I think there must be wide agreement that skills in the cybersecurity domain are highly valuable in the 21st century, but also in extremely short supply.

It’s interesting to compare the number of graduate-level programs focused on cybersecurity in the U.S. and in Canada. A quick search in the U.S. finds that more than 30 colleges (probably a lot more) offer at least a Master’s degree specialising in cybersecurity. There are also at least a handful in the U.K..

The identical search in Canada finds exactly zero such programs (there is one, but it’s not open to civilians). In fact, there are almost no graduate programs in Canada that offer even a single course in cybersecurity.

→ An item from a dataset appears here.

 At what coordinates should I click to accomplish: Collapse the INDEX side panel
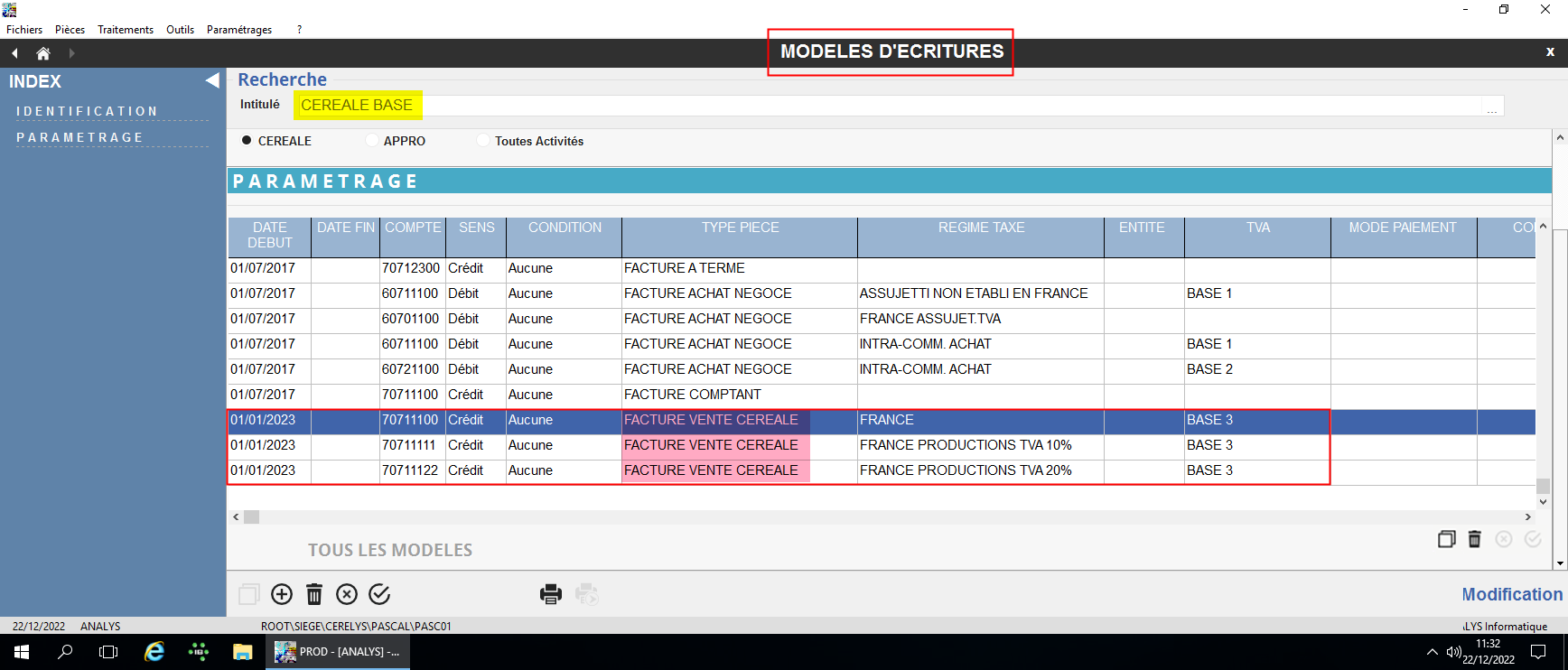pyautogui.click(x=212, y=80)
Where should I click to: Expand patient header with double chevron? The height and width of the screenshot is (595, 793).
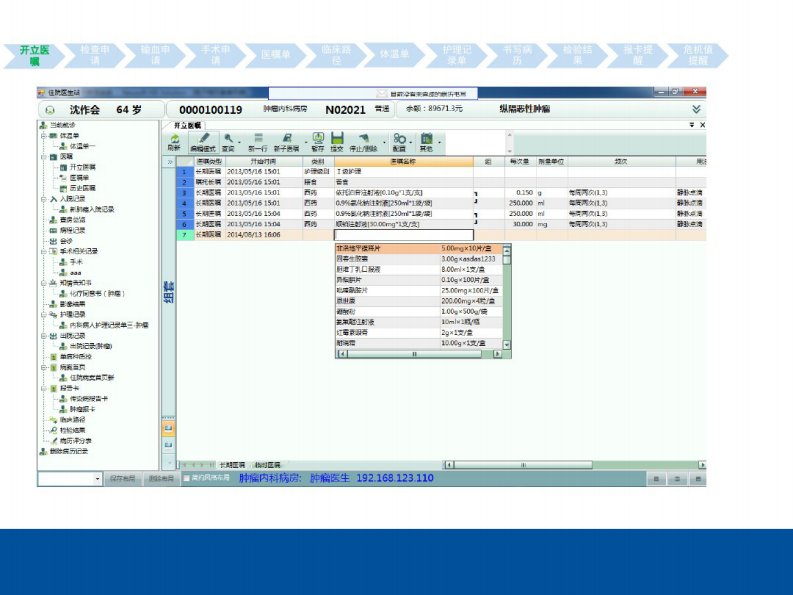click(x=696, y=108)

Country                    Population                Number of programs

U.S.                        319,000,000                      30+

Canada                     30,000,000                        0

U.K.                         64,000,000                        6+

Australia                   23,000,000                       3+

New Zealand              4,000,000                        2+

Part of the problem is structural. The Canadian federal government has the greatest interest in a well-trained cybersecurity pool (to supply the Communications Security Establishment Canada and to provide a path to hardening infrastructure, finance, and high-tech businesses). But Canadian universities are provincially funded, and the provinces don’t have much interest in cybersecurity.

The differences between the U.S. and Canada are stark, and make it clear that Canada is going to have a hard time pulling its weight in the Five Eyes collaboration. And it’s a difficult problem to solve because of the need to bootstrap: there aren’t enough faculty to teach and do research in cybersecurity, because there aren’t enough opportunities to learn how to.